◆ PROBLEM ◆
Your task is to reproduce exactly the lines from the line with "Where should I click to: Select" through the end of the records below.

◆ DATA IN THIS EXERCISE ◆
* * * * * * *
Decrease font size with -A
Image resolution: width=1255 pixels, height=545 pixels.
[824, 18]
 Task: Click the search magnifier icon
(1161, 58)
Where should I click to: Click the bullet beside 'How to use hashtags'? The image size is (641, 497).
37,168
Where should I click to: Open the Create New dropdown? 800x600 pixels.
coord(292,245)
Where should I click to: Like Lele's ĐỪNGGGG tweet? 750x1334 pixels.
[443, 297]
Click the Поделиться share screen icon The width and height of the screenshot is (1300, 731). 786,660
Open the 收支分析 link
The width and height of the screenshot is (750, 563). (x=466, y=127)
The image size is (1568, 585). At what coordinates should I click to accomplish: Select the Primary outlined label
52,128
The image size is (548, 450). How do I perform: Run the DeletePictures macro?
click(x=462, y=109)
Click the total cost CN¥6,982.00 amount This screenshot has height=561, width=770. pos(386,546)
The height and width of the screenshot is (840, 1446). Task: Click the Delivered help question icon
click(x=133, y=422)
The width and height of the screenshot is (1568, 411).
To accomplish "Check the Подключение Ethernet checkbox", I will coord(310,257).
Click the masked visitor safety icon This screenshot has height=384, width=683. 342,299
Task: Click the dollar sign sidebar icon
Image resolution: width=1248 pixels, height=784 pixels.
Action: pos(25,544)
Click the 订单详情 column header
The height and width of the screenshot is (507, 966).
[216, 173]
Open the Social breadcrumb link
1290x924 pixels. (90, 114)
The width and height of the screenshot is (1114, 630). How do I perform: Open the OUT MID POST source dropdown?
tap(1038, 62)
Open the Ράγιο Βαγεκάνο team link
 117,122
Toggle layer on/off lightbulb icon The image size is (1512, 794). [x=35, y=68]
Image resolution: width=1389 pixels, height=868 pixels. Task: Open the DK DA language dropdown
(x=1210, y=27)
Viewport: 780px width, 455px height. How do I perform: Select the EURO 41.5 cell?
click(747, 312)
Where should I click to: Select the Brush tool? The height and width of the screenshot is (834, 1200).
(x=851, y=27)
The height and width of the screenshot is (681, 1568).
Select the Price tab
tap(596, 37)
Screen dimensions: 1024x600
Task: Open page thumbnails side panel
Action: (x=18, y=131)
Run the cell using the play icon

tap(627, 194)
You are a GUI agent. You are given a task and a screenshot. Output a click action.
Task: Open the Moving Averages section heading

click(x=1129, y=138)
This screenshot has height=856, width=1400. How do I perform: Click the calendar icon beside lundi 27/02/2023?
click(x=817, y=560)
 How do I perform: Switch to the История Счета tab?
* * * * * * *
◆ TASK RESPONSE ◆
Where should I click to: Select the Brush tool? The height and width of the screenshot is (834, 1200).
(x=851, y=27)
The height and width of the screenshot is (681, 1568).
Select the Price tab
tap(596, 37)
Screen dimensions: 1024x600
Task: Open page thumbnails side panel
Action: (x=18, y=131)
Run the cell using the play icon

tap(627, 194)
You are a GUI agent. You are given a task and a screenshot. Output a click action.
Task: Open the Moving Averages section heading

click(x=1129, y=138)
This screenshot has height=856, width=1400. How do I perform: Click the calendar icon beside lundi 27/02/2023?
click(x=817, y=560)
 How do I perform: Switch to the История Счета tab?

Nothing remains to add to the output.